Tate & Lyle profits jump 85% as weak pound provides boost
Total sales increased by 17%, to £2.8 billion (€3.2bn) with pre -tax profit almost doubling from £126m (€144m) to £233m (€267) in the 12-month trading period ending 31 March.
The company’s chief executive, Javed Ahmed, called it a year of strong performance with both business divisions delivering good profit growth.
Bulk ingredients showed “particularly good results” he said, driven by excellent commercial and manufacturing performance, while speciality food ingredients delivered on profit growth and margin expansion.
New products shine
New product sales (products in the first seven years after launch) also increased by 22%, exceeding US$100 million for the first time in the company’s history and demonstrating that “its innovation pipeline is healthy”, according to Ahmed.
This strong performance for new products was seen across all three of the British firm’s platforms of sweeteners, texturants and health and wellness.
In the texturants division, non-GMO starches delivered particularly strong growth, said a financial statement by the company which, this month, announced it has added 17 non-GMO starches to its global portfolio.
It expects growth from new products to continue into FY 2018 as it reaps the benefits from its development and distribution deal inked with Chinese stevia supplier Sweet Green Fields in March this year.
A weak Sterling pound since the UK’s Brexit vote last summer has benefitted the company hugely – it generates less than 2% of its revenue from within the UK – as the favourable exchange rate boosted Speciality Food Ingredients’ adjusted operating profit by £23 million, and increased Bulk Ingredients’ adjusted operating profit by £18 million, with adjusted profit before tax increasing by £40m.
Tate & Lyle said it did not expect the UK’s decision to leave the EU to have a material impact on its business in the near-term.
Meanwhile Trump’s policies, in particular his desire to overhaul the North American Free Trade Agreement (NAFTA), could be disruptive for the company’s operations in the region, but uncertainty remained the watchword.
"Mexico in particular is a key export market for the corn wet milling industry, particularly for high fructose corn syrup.
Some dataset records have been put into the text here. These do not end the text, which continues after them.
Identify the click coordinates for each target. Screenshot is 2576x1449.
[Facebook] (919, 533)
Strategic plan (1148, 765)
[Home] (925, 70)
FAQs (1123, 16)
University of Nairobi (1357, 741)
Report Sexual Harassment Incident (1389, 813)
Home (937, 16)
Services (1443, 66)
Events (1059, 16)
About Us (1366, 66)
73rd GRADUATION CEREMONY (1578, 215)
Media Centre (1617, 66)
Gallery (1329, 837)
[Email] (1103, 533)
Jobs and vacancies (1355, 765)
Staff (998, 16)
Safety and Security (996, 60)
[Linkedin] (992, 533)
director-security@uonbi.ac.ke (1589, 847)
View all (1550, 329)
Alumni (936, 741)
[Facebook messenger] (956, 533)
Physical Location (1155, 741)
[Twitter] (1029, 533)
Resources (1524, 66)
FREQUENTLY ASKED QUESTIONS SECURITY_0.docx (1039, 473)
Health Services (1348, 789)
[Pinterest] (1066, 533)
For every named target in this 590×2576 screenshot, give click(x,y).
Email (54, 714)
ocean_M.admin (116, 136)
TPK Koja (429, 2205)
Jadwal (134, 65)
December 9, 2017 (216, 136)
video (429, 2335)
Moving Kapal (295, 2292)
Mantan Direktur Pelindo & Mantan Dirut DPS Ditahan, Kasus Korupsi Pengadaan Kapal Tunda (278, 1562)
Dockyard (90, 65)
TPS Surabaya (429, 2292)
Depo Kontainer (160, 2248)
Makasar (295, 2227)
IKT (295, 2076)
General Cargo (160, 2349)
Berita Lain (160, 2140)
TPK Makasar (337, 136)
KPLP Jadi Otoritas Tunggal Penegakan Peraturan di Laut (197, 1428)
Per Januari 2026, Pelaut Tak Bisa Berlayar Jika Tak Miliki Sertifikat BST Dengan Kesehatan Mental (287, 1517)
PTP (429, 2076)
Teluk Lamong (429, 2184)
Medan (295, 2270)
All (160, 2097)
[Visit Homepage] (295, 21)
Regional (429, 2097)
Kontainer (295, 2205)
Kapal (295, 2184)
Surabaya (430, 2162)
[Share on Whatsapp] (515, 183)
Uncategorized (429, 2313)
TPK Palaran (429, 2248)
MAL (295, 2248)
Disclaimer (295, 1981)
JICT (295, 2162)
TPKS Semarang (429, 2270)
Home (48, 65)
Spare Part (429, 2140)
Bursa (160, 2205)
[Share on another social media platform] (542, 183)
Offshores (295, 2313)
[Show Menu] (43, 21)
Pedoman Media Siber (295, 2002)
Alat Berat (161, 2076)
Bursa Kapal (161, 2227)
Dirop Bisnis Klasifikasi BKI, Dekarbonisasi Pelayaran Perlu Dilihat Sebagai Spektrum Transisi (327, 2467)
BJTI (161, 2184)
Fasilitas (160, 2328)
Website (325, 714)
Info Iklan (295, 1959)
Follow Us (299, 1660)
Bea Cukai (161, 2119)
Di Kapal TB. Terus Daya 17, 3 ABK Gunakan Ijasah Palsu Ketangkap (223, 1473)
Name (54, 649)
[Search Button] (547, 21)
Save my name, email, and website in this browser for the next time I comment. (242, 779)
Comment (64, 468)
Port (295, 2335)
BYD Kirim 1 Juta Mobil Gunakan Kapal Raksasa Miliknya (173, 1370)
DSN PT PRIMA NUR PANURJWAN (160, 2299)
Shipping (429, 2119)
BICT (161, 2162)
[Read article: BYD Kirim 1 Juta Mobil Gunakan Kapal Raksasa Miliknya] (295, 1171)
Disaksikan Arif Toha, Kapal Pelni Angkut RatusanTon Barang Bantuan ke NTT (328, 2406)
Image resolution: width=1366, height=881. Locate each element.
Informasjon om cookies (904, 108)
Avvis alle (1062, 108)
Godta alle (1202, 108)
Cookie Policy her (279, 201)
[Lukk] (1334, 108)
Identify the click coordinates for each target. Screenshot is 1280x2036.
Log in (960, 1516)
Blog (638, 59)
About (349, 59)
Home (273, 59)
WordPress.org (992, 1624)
Until we have clarity on the nature of any proposed changes, it is difficult to estimate what the impact, if any, will be.
Ahmed said: “Overall, these results reflect strong execution of our strategy and continued progress towards our 2020 Ambition, and are a testament to the talent and commitment of our people.
“This has been a very encouraging year that reflects the steps we have taken, and continue to take, to build a stronger business with higher quality earnings, capable of delivering sustainable long term growth.”